My book of literary essays, currently called Inventing the Muses (the title will probably change to something that more accurately conveys the book's particularity and distinctive perspective) has just been accepted for future publication in the University of Michigan Press Poets on Poetry series. This book argues against ideological evaluations of art as either bourgeois mystification or social critique, focusing on the one hand on the liberatory possibilities of the autonomy of art and on the other hand on art’s relationship to social context and particularly to questions of social identity. For some time it’s been the fashion to see literature as a social symptom, or at best an epiphenomenon to think that social conditions and social identity completely determine the nature and value of a piece of writing. But art’s utopian potential lies exactly in the degree to which it exceeds social determinations and definitions, bringing together the strange and the familiar, combining otherness and brotherhood.

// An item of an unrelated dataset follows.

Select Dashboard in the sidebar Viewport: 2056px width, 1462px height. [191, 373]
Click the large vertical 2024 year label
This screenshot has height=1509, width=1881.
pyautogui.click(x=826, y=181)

The book includes, among others, a piece on the imbrication of homosociality and homosexuality in the libidinal economy of Jean Genet’s novel Querelle; an essay on Jorie Graham’s book Erosion which interweaves an admiring discussion of her poetry’s traversal of intellectual boundaries with a critique of the problematic relations between art and politics that her poetry often enacts; an essay arguing against the imposition of ideological or political agendas, particularly those of identity politics, on poetry; a somewhat polemical survey of the contemporary American poetry scene’s still all-too-operant binary between “mainstream” and “experimental” poetry which proposes the possibility of a third mode that I call, after Wittgenstein, lyrical investigations; an essay exploring the relationships of perception and conception, presence and representation, force and form in the work of Wallace Stevens; and a longish, more personal piece on my development as a writer and a thinker, starting with my childhood in the tenements and housing projects of the Bronx.
I'm very excited about this book, and I hope that some of you will take the opportunity to read it when it comes out. I will keep you apprised of its progress into the world.